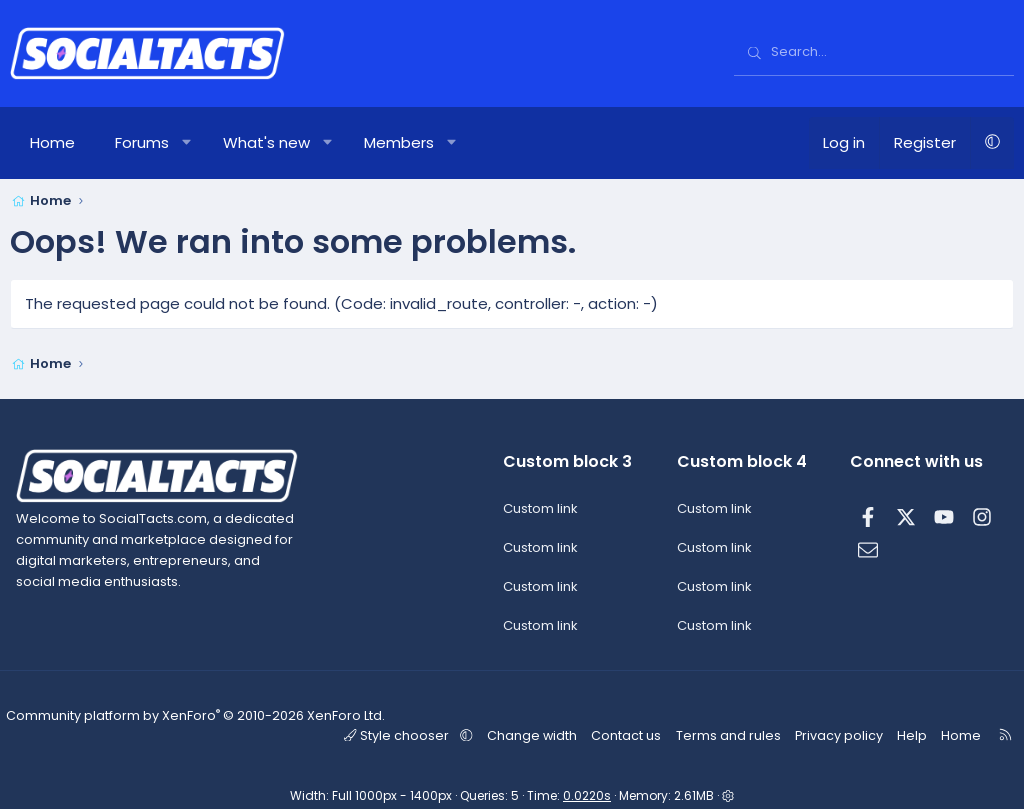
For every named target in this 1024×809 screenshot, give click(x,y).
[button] (187, 143)
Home (52, 142)
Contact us (635, 734)
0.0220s (587, 794)
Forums (142, 142)
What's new (266, 142)
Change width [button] (543, 734)
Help (908, 734)
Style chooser (415, 734)
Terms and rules (733, 734)
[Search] (874, 53)
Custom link (540, 509)
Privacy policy (839, 734)
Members (399, 142)
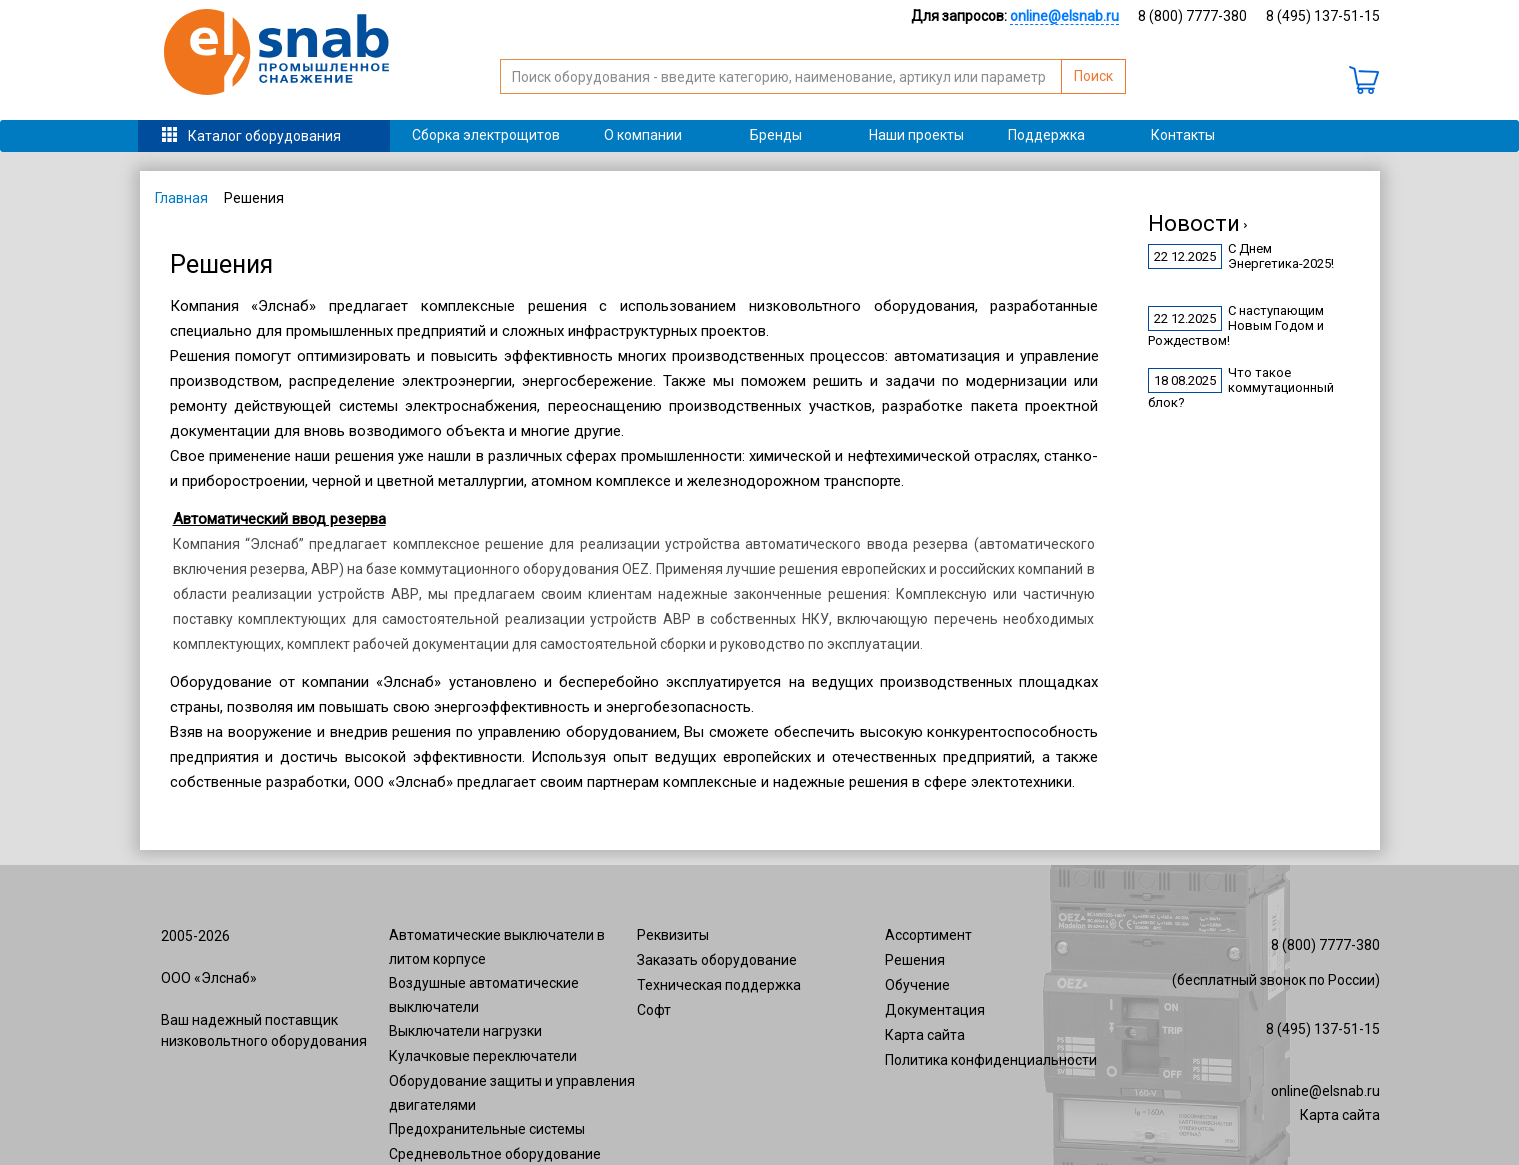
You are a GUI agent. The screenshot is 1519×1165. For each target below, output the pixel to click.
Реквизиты (673, 935)
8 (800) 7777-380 (1192, 16)
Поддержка (1046, 135)
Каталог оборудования (264, 136)
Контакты (1183, 135)
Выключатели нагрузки (465, 1031)
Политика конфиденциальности (991, 1060)
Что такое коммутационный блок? (1241, 387)
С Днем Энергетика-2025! (1281, 256)
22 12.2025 (1185, 256)
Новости (1197, 223)
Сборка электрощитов (486, 135)
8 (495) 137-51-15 (1323, 16)
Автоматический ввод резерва (279, 519)
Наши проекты (916, 135)
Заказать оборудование (717, 960)
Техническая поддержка (719, 985)
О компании (643, 135)
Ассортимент (928, 935)
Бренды (776, 135)
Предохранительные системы (487, 1129)
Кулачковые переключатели (483, 1056)
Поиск (1093, 76)
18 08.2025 (1185, 380)
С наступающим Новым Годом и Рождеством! (1236, 325)
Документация (935, 1010)
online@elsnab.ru (1325, 1091)
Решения (915, 960)
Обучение (917, 985)
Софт (654, 1010)
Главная (181, 198)
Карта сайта (925, 1035)
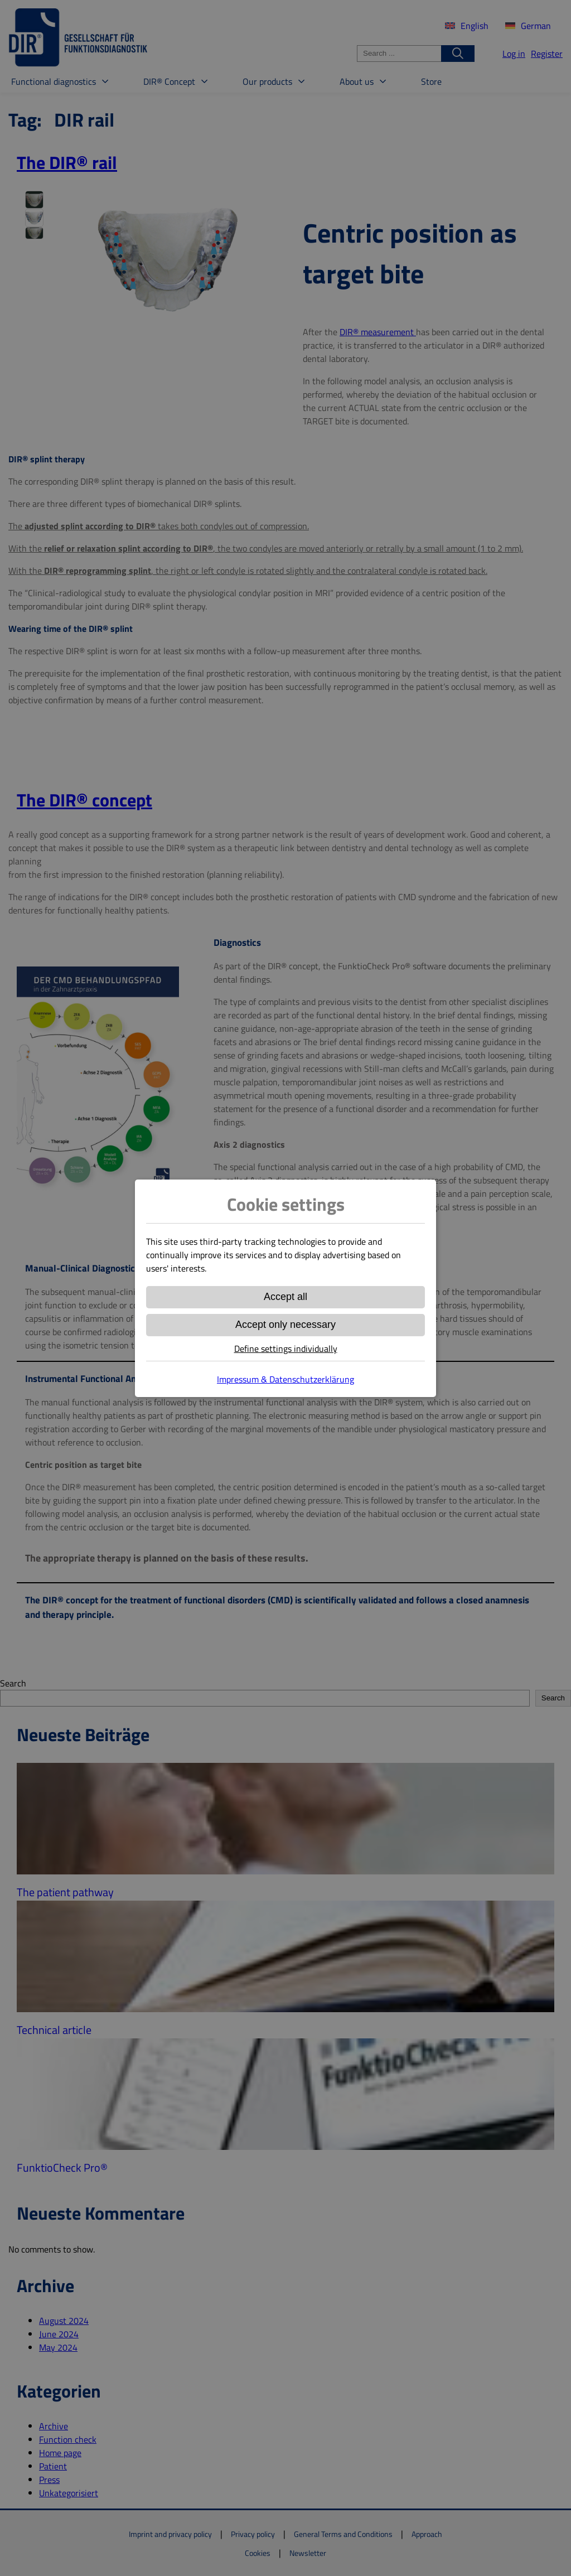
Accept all (285, 1296)
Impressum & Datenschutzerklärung (285, 1379)
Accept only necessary (285, 1324)
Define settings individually (285, 1348)
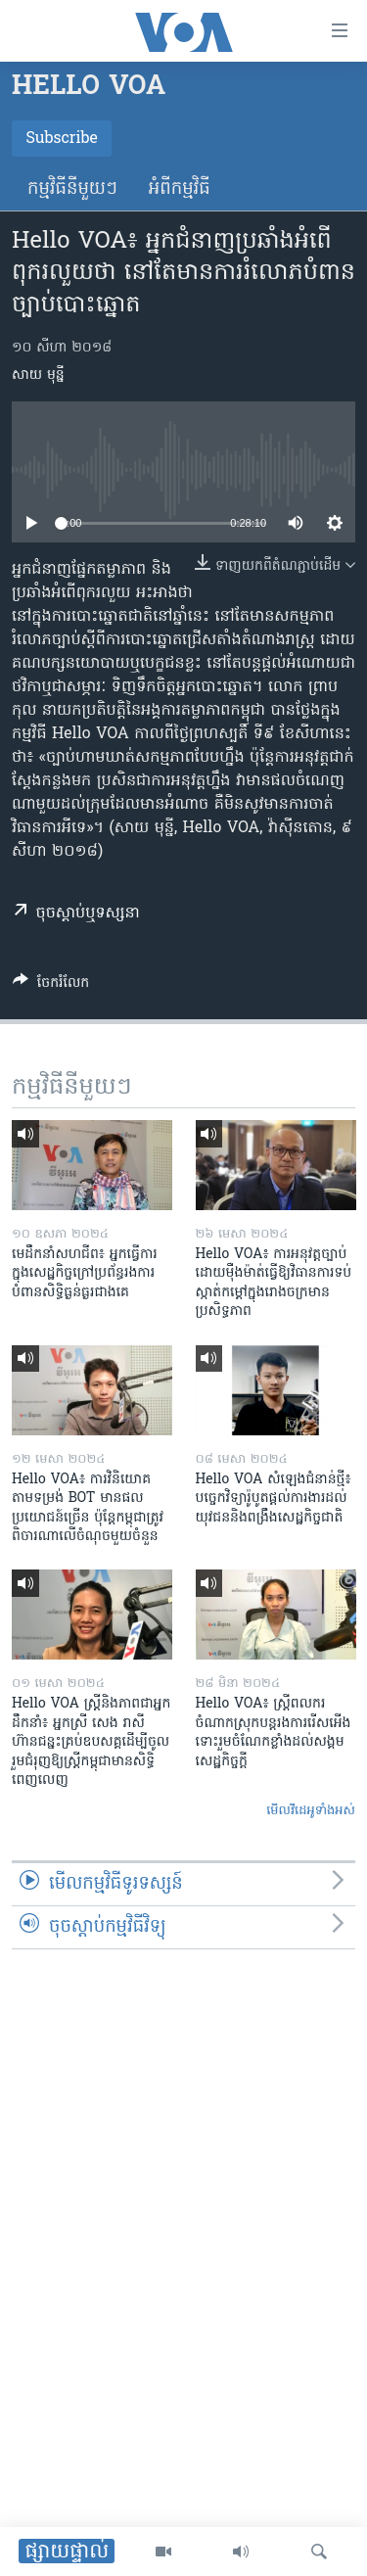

****

Stated goal: Reproduce every one of the lines above verbatim, omitting the pictures.

Finished answer:
For every named target in this 1024×809 screenshot, give click(x,y).
[button] (187, 143)
Home (52, 142)
Contact us (635, 734)
0.0220s (587, 794)
Forums (142, 142)
What's new (266, 142)
Change width [button] (543, 734)
Help (908, 734)
Style chooser (415, 734)
Terms and rules (733, 734)
[Search] (874, 53)
Custom link (540, 509)
Privacy policy (839, 734)
Members (399, 142)
You are a GUI agent. The screenshot is 1519×1165. For each target below, output the pixel to click.
Реквизиты (673, 935)
8 (800) 7777-380 (1192, 16)
Поддержка (1046, 135)
Каталог оборудования (264, 136)
Контакты (1183, 135)
Выключатели нагрузки (465, 1031)
Политика конфиденциальности (991, 1060)
Что такое коммутационный блок? (1241, 387)
С Днем Энергетика-2025! (1281, 256)
22 12.2025 (1185, 256)
Новости (1197, 223)
Сборка электрощитов (486, 135)
8 (495) 137-51-15 (1323, 16)
Автоматический ввод резерва (279, 519)
Наши проекты (916, 135)
Заказать оборудование (717, 960)
Техническая поддержка (719, 985)
О компании (643, 135)
Ассортимент (928, 935)
Бренды (776, 135)
Предохранительные системы (487, 1129)
Кулачковые переключатели (483, 1056)
Поиск (1093, 76)
18 08.2025 (1185, 380)
С наступающим Новым Годом и Рождеством! (1236, 325)
Документация (935, 1010)
online@elsnab.ru (1325, 1091)
Решения (915, 960)
Обучение (917, 985)
Софт (654, 1010)
Главная (181, 198)
Карта сайта (925, 1035)
Accept all (285, 1296)
Impressum & Datenschutzerklärung (285, 1379)
Accept only necessary (285, 1324)
Define settings individually (285, 1348)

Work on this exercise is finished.